Je redécouvre Jo, Zette et Jocko, la série qu’avait créé Hergé à la demande des bons pères du journal Cœurs Vaillants qui trouvaient que Tintin, ce héros sans famille, sans domicile fixe et qu’on ne voyait jamais gagner sa vie n’était pas un très bon exemple pour la jeunesse. Ayant dû créer toute une famille ex nihilo, Hergé y est à la fois plus contraint et, paradoxalement, plus libre que dans Tintin : sa seule contrainte était de mettre en scène une cellule familiale conforme à l’image que la bonne presse bien-pensante voulait donner de la famille, une contrainte lourde mais unique que ne venait pas alourdir les exigences de vraisemblance à l’œuvre dans Tintin en raison non seulement du statut de reporter du personnage mais aussi, tout simplement, du succès de la série. De ce fait, Hergé se permet de « délirer » un peu et met en scène des situations inimaginables dans sa série fétiche : le vilain savant du Rayon du mystère, sorte de bâtard raté de Frankenstein et de Zorglub, est plus pitoyable que redoutable, avec son projet complètement surréaliste de transmission d’âmes ! Malgré cela, je me garderai bien d’avoir envers cette série la sévérité dont fait montre Pierre Ajame dans sa biographie d’Hergé : ce dernier ne travaillait pas au rabais et même si l’on sent bien que ces personnages plutôt falots d’enfants modèles ne l’ont jamais vraiment passionné, l’auteur est bien présent tout entier dans cette série, avec son génie du gag, du suspense et du rebondissement. D’ailleurs, pour vous dire à quel point cette lecture reste prenante malgré tout, elle m’a valu un cauchemar où j’étais moi aussi prisonnier d’un fou furieux ! Peut-être parce qu’en voyant les larmes de la maman de Jo et Zette, j’étais sensible à la douleur d’une mère…

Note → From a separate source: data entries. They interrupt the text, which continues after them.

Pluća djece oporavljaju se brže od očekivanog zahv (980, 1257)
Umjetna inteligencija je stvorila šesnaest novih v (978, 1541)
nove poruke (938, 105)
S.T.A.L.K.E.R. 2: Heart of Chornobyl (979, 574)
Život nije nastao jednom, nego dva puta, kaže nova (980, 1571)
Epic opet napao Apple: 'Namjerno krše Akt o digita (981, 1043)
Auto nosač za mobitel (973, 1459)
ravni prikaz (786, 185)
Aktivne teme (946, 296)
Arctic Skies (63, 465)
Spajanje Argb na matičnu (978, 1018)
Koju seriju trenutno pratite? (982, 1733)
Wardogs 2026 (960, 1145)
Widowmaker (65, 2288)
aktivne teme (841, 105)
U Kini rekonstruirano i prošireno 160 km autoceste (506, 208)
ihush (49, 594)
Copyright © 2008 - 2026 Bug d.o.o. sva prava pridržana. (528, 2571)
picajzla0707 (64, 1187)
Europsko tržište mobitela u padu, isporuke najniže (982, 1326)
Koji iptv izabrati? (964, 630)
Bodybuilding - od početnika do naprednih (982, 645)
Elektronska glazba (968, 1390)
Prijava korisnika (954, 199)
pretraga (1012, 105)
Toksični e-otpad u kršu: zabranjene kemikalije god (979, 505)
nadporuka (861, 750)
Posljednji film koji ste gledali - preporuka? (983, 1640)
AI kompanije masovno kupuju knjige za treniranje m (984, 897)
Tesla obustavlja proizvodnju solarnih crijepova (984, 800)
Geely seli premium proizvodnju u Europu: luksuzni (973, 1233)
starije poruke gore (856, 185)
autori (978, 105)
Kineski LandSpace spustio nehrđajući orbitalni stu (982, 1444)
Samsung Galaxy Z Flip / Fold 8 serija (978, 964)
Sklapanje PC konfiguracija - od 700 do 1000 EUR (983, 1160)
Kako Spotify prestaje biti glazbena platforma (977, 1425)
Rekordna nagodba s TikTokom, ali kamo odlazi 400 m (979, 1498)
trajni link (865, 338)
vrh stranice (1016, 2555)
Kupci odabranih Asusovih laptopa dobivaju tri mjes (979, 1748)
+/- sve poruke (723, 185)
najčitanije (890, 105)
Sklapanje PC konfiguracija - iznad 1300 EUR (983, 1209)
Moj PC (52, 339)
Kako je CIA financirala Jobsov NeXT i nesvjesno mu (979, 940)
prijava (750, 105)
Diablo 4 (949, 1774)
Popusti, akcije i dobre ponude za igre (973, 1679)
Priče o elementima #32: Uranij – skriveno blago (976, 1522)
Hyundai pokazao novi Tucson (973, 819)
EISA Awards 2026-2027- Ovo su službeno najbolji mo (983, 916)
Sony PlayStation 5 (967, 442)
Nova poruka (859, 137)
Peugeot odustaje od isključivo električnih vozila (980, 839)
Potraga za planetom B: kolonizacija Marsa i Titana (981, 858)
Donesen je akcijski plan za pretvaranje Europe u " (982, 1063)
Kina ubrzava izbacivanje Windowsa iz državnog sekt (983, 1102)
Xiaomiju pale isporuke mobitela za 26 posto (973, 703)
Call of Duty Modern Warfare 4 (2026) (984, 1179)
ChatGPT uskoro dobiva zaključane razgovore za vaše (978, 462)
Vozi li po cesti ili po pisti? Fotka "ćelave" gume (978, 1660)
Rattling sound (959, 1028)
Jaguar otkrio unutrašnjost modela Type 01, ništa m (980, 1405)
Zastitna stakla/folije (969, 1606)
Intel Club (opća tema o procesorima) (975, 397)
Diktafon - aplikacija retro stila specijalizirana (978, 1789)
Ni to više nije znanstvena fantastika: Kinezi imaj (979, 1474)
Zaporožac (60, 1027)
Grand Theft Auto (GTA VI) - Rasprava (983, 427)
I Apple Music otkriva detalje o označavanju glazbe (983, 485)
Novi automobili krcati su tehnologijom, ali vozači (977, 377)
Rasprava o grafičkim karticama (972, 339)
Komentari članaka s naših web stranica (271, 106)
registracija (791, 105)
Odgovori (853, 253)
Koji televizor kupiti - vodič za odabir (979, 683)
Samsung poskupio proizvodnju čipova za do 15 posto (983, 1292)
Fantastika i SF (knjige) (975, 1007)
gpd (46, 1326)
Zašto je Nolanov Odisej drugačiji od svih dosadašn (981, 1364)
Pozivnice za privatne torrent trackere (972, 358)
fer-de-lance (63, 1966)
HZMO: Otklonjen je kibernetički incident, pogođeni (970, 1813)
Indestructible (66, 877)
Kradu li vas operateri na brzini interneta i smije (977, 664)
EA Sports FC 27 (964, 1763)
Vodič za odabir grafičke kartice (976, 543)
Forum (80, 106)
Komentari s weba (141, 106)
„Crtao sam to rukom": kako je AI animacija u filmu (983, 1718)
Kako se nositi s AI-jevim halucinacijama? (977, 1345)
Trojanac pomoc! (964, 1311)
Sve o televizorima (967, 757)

Hergé vu par votre serviteur.
JEUDI 14 AVRIL
Conférence de presse, au Vauban, de l’association « Les fous de la rampe » et de la chorale « Peuple et chansons » pour présenter le spectacle « Révoltes et combats d’espoir » qui revient en chansons sur les grands mouvements sociaux nationaux ayant marqué l’histoire de France depuis 1789 jusqu’à nos jours. La représentation, prévue le 29 avril, sera une grande première puisque ce sera la première fois, depuis son ouverture, que la grande salle polyvalente Brest Arena accueillera non pas une grande machinerie en tournée nationale (ou même seulement régionale) mais bien une initiative locale : espérons que d’autres suivront car le pays de Brest regorge de talents à mettre en valeur. Les organisateurs ne s’y sont pas trompés en faisant appel à deux artistes que je connais bien, à savoir le pianiste Gildas Vijay-Rousseau et notre « Vanessa Paradis » locale, l’adorable Johanna Alanoix, qui fait ses débuts comme comédienne ; mais surtout, le spectacle a pu compter sur le talent de ce vieux routier de la chanson qu’est Jean Dussoleil. Je ne pense que j’aurai le temps d’y aller, mais si vous en avez l’occasion, n’hésitez pas : ça ne coûte que douze euros et se remémorer les combats de nos ancêtres, ce sera plus enrichissant que de rester devant la télé voir Macron expliquer pourquoi il faut soutenir le Medef…
Une infime partie de la troupe de « Révoltes et Combats d’espoir ».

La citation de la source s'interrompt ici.